**Given request**. Render the lines below as a JSON list of strings, with one string per line and blank lines omitted.

(Word and element pointing entries)
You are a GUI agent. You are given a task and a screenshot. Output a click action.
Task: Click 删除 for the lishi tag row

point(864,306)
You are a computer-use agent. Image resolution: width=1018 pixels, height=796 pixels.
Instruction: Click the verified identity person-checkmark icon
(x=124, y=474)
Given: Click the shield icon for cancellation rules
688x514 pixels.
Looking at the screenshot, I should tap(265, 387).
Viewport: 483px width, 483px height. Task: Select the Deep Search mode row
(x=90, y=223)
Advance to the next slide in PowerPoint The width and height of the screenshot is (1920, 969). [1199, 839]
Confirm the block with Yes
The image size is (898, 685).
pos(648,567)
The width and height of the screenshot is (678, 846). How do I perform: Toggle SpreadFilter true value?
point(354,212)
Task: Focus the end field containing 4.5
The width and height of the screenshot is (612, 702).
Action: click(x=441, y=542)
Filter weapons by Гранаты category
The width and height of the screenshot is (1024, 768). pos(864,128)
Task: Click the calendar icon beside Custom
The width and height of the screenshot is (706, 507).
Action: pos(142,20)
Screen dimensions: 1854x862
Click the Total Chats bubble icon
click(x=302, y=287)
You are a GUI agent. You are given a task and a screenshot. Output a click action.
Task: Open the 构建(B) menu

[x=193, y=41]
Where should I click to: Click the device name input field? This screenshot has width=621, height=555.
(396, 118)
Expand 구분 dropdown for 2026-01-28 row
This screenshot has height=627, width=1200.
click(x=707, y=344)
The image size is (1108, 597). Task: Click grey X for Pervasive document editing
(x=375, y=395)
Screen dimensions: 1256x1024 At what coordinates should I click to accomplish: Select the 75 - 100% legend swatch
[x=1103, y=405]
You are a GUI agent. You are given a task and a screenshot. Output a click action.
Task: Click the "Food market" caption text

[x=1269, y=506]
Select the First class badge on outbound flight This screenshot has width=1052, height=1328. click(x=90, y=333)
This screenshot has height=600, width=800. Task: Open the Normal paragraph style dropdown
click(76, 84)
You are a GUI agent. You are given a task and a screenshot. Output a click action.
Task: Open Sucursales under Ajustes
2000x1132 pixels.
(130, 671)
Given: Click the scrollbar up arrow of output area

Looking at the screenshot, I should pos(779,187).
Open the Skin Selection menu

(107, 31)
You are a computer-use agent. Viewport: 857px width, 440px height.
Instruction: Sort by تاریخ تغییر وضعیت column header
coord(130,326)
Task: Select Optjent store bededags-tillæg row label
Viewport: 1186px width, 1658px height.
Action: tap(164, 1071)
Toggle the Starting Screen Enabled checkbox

**Result of this task**.
[
  "You are a GUI agent. You are given a task and a screenshot. Output a click action.",
  "Task: Click 删除 for the lishi tag row",
  "point(864,306)",
  "You are a computer-use agent. Image resolution: width=1018 pixels, height=796 pixels.",
  "Instruction: Click the verified identity person-checkmark icon",
  "(x=124, y=474)",
  "Given: Click the shield icon for cancellation rules",
  "688x514 pixels.",
  "Looking at the screenshot, I should tap(265, 387).",
  "Viewport: 483px width, 483px height. Task: Select the Deep Search mode row",
  "(x=90, y=223)",
  "Advance to the next slide in PowerPoint The width and height of the screenshot is (1920, 969). [1199, 839]",
  "Confirm the block with Yes",
  "The image size is (898, 685).",
  "pos(648,567)",
  "The width and height of the screenshot is (678, 846). How do I perform: Toggle SpreadFilter true value?",
  "point(354,212)",
  "Task: Focus the end field containing 4.5",
  "The width and height of the screenshot is (612, 702).",
  "Action: click(x=441, y=542)",
  "Filter weapons by Гранаты category",
  "The width and height of the screenshot is (1024, 768). pos(864,128)",
  "Task: Click the calendar icon beside Custom",
  "The width and height of the screenshot is (706, 507).",
  "Action: pos(142,20)",
  "Screen dimensions: 1854x862",
  "Click the Total Chats bubble icon",
  "click(x=302, y=287)",
  "You are a GUI agent. You are given a task and a screenshot. Output a click action.",
  "Task: Open the 构建(B) menu",
  "[x=193, y=41]",
  "Where should I click to: Click the device name input field? This screenshot has width=621, height=555.",
  "(396, 118)",
  "Expand 구분 dropdown for 2026-01-28 row",
  "This screenshot has height=627, width=1200.",
  "click(x=707, y=344)",
  "The image size is (1108, 597). Task: Click grey X for Pervasive document editing",
  "(x=375, y=395)",
  "Screen dimensions: 1256x1024 At what coordinates should I click to accomplish: Select the 75 - 100% legend swatch",
  "[x=1103, y=405]",
  "You are a GUI agent. You are given a task and a screenshot. Output a click action.",
  "Task: Click the \"Food market\" caption text",
  "[x=1269, y=506]",
  "Select the First class badge on outbound flight This screenshot has width=1052, height=1328. click(x=90, y=333)",
  "This screenshot has height=600, width=800. Task: Open the Normal paragraph style dropdown",
  "click(76, 84)",
  "You are a GUI agent. You are given a task and a screenshot. Output a click action.",
  "Task: Open Sucursales under Ajustes",
  "2000x1132 pixels.",
  "(130, 671)",
  "Given: Click the scrollbar up arrow of output area",
  "Looking at the screenshot, I should pos(779,187).",
  "Open the Skin Selection menu",
  "(107, 31)",
  "You are a computer-use agent. Viewport: 857px width, 440px height.",
  "Instruction: Sort by تاریخ تغییر وضعیت column header",
  "coord(130,326)",
  "Task: Select Optjent store bededags-tillæg row label",
  "Viewport: 1186px width, 1658px height.",
  "Action: tap(164, 1071)",
  "Toggle the Starting Screen Enabled checkbox"
]